ResNet with CIFAR10 only reaches 86% accuracy (expecting >90%)

Hello everyone,

I am trying to reproduce the numbers from the original ResNet publication on CIFAR10. I am using the network implementation from here:

As far as I can tell, I am using the exact training parameters that are given in the paper:

We use a weight decay of 0.0001 and momentum of 0.9,
and adopt the weight initialization in [13] and BN [16] but
with no dropout. These models are trained with a mini-
batch size of 128 on two GPUs. We start with a learning
rate of 0.1, divide it by 10 at 32k and 48k iterations, and
terminate training at 64k iterations, which is determined on
a 45k/5k train/val split. We follow the simple data augmen-
tation in [24] for training: 4 pixels are padded on each side,
and a 32×32 crop is randomly sampled from the padded
image or its horizontal flip.

Here are the relevant parts of my training script:

class ResNet(pl.LightningModule):
    def __init__(self):
        super().__init__()
        self.model = resnet.resnet20()

    def forward(self, x): 
        return self.model(x)

    def configure_optimizers(self):
        optimizer = optim.SGD(self.parameters(), lr=0.1, momentum=0.9, weight_decay=1e-4)
        scheduler = optim.lr_scheduler.MultiStepLR(optimizer, milestones=[90,135])
        return {'optimizer': optimizer, 'scheduler': scheduler}
...

class CIFAR10DataModule(pl.LightningDataModule):
    def __init__(self, **kwargs):
        ...
        self.normalize = [
            transforms.ToTensor(),
            transforms.Normalize(mean=[0.491, 0.482, 0.447], std=[0.247, 0.243, 0.262]),
        ]
        self.augment = [
            transforms.RandomCrop(32, padding=4),
            transforms.RandomHorizontalFlip(),
        ]   
            
    def prepare_data(self):
        torchvision.datasets.CIFAR10(root=self.data_dir, train=True, download=True)
        torchvision.datasets.CIFAR10(root=self.data_dir, train=False, download=True)
            
    def setup(self, stage=None):
        if stage == 'fit' or stage is None:
            t = transforms.Compose(self.augment + self.normalize)
            cifar_full = torchvision.datasets.CIFAR10(root=self.data_dir, train=True, transform=t)
            self.df_train, self.df_val = torch.utils.data.random_split(cifar_full, [45000, 5000])
        if stage == 'test' or stage is None:
            t = transforms.Compose(self.normalize)
            self.df_test = torchvision.datasets.CIFAR10(root=self.data_dir, train=False, transform=t)

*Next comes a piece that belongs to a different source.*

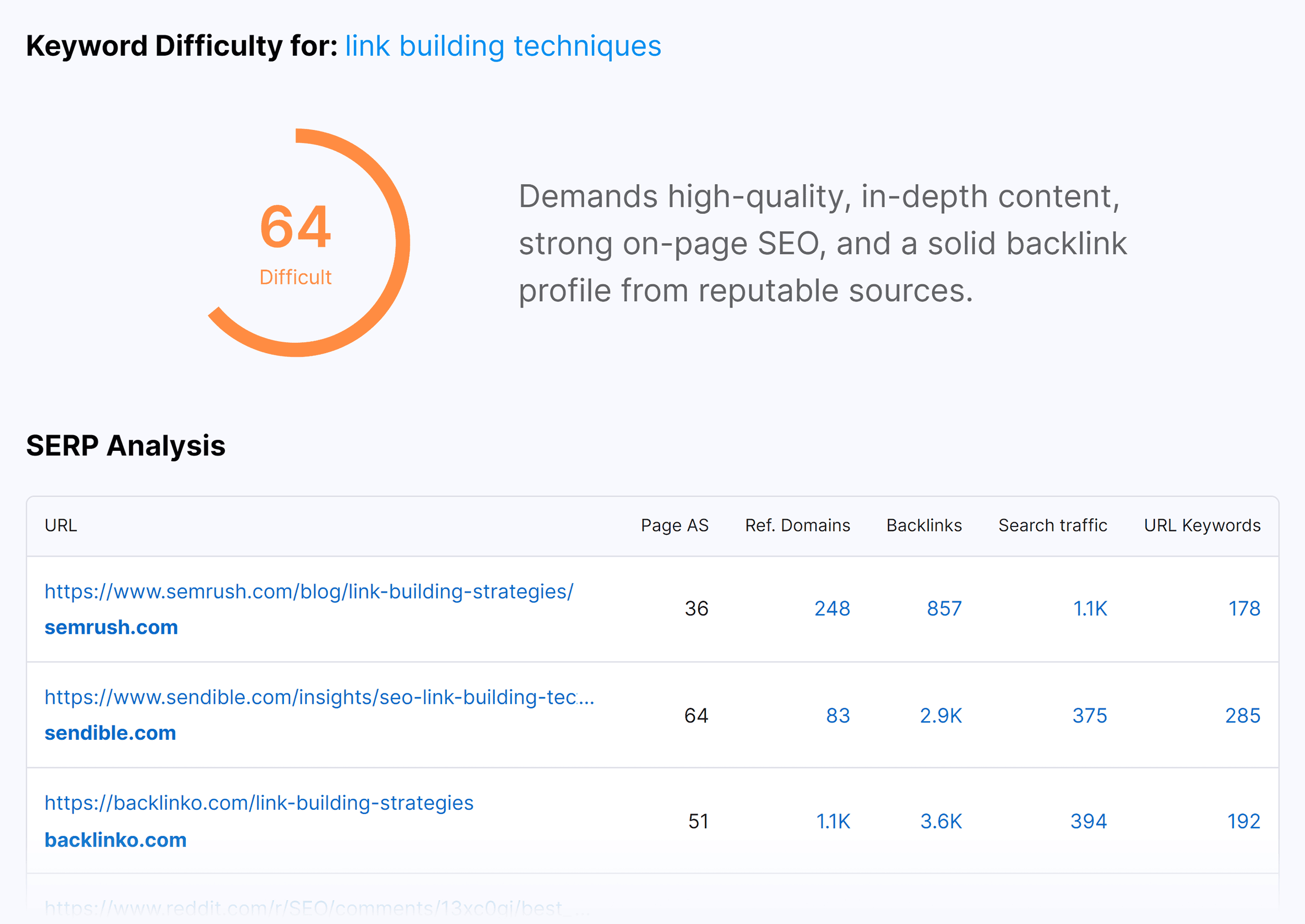The image size is (1305, 924).
Task: Sort results by the Backlinks column header
Action: point(923,525)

dm = CIFAR10DataModule(batch_size=128, num_workers=4)
dm.setup("fit")
lr_logger = pl.callbacks.LearningRateMonitor()
mlflow.pytorch.autolog()
model = ResNet()
trainer = pl.Trainer(gpus=1, max_epochs=180, callbacks=[lr_logger])
trainer.fit(model, dm) 

However the accuracy only reaches around 86%, well below the 91.25% given in the original paper.

There is a comment in the repository that hosts the ResNet/CIFAR10 model which indicates that this issue seemed to occur after an update of PyTorch from version 1.1 to 1.2:

(note that the reported numbers in the issue refer to ResNet56, but the effect is the same, just less pronounced)

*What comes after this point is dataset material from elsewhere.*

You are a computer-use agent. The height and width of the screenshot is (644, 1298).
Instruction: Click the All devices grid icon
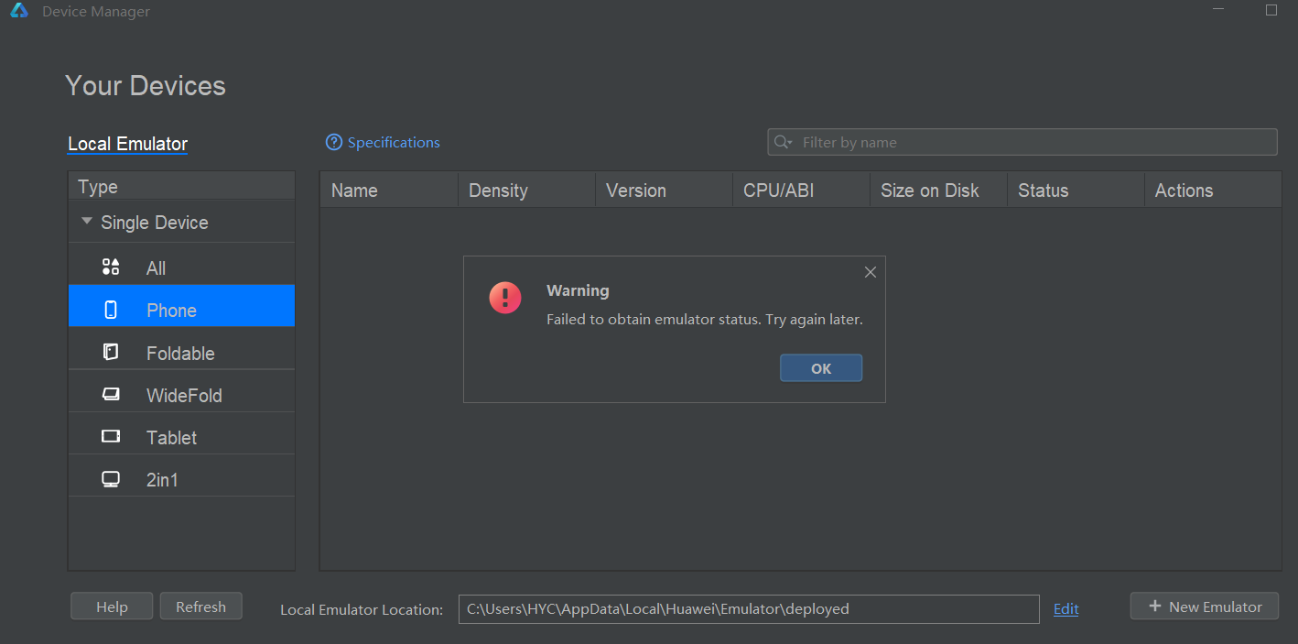click(x=111, y=267)
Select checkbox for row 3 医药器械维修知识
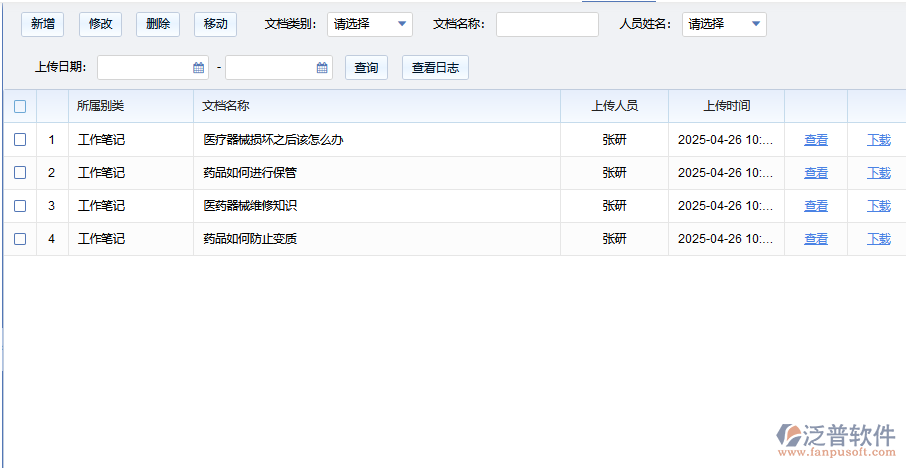 (20, 206)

I suspect that I am seeing the same issue and would like to understand what is causing it and how I can best fix it.

Note that this is validation accuracy, not test accucary. Now that I am thinking about it, I am wondering whether the drop in accuracy I am seeing is a side effect of the augmentation. I will report a value on the test set tomorrow!

I have evaluated against the test set and the effect stays the same: Training accuracy reaches around 93%, but test accuracy stagnates at around 85%.

I have found the issue, and it is a very subtle one:

When returning a scheduler to Lightning using the dict format like I do in this line:

        return {'optimizer': optimizer, 'scheduler': scheduler}

the keyword for the scheduler needs to be lr_scheduler, otherwise it will not be picked up and the learning rate will stay high.